=== Section Start ===

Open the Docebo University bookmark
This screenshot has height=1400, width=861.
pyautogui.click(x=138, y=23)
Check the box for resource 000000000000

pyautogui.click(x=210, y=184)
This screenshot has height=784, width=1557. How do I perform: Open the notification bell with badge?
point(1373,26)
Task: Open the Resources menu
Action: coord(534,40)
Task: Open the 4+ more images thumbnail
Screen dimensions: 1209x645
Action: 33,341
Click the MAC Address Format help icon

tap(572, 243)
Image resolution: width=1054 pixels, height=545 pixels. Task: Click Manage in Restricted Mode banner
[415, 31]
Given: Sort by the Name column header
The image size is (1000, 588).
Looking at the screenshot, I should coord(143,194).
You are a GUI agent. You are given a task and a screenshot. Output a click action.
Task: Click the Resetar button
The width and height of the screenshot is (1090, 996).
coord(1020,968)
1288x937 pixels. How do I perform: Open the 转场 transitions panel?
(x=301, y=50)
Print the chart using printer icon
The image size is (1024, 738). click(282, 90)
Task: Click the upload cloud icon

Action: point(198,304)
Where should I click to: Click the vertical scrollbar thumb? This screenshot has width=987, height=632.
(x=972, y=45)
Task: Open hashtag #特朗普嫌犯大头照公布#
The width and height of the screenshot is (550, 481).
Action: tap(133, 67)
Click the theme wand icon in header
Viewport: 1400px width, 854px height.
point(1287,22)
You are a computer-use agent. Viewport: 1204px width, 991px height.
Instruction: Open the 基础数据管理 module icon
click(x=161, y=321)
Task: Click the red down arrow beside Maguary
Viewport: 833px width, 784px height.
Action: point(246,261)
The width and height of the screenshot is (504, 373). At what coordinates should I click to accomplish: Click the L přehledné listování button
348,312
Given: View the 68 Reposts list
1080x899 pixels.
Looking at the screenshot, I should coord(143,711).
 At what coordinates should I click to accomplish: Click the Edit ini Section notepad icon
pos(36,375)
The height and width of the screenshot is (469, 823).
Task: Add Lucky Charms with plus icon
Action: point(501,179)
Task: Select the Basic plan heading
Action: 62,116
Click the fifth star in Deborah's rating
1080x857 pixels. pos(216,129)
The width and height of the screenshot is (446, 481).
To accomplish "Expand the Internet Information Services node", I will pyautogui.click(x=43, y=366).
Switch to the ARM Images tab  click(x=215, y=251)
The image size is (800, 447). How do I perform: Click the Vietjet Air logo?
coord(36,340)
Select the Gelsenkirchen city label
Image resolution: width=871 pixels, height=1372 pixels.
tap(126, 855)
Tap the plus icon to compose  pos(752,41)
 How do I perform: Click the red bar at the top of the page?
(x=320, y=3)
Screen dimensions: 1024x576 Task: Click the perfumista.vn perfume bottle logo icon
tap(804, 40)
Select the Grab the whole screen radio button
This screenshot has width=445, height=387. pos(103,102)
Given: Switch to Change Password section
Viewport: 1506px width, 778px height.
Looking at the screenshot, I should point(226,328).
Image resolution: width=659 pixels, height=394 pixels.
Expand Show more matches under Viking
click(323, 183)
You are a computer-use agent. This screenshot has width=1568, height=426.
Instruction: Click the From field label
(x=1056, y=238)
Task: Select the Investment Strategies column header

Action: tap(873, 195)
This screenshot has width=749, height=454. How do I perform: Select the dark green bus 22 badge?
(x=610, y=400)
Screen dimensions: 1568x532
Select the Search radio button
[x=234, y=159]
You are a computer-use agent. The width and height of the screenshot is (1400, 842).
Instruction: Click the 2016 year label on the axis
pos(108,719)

=== Section End ===

Exercise aim - The answer must be all the lines above that hold the word "computer".

Solution for this problem -
You are a computer-use agent. Viewport: 1204px width, 991px height.
You are a computer-use agent. This screenshot has width=1568, height=426.
You are a computer-use agent. The width and height of the screenshot is (1400, 842).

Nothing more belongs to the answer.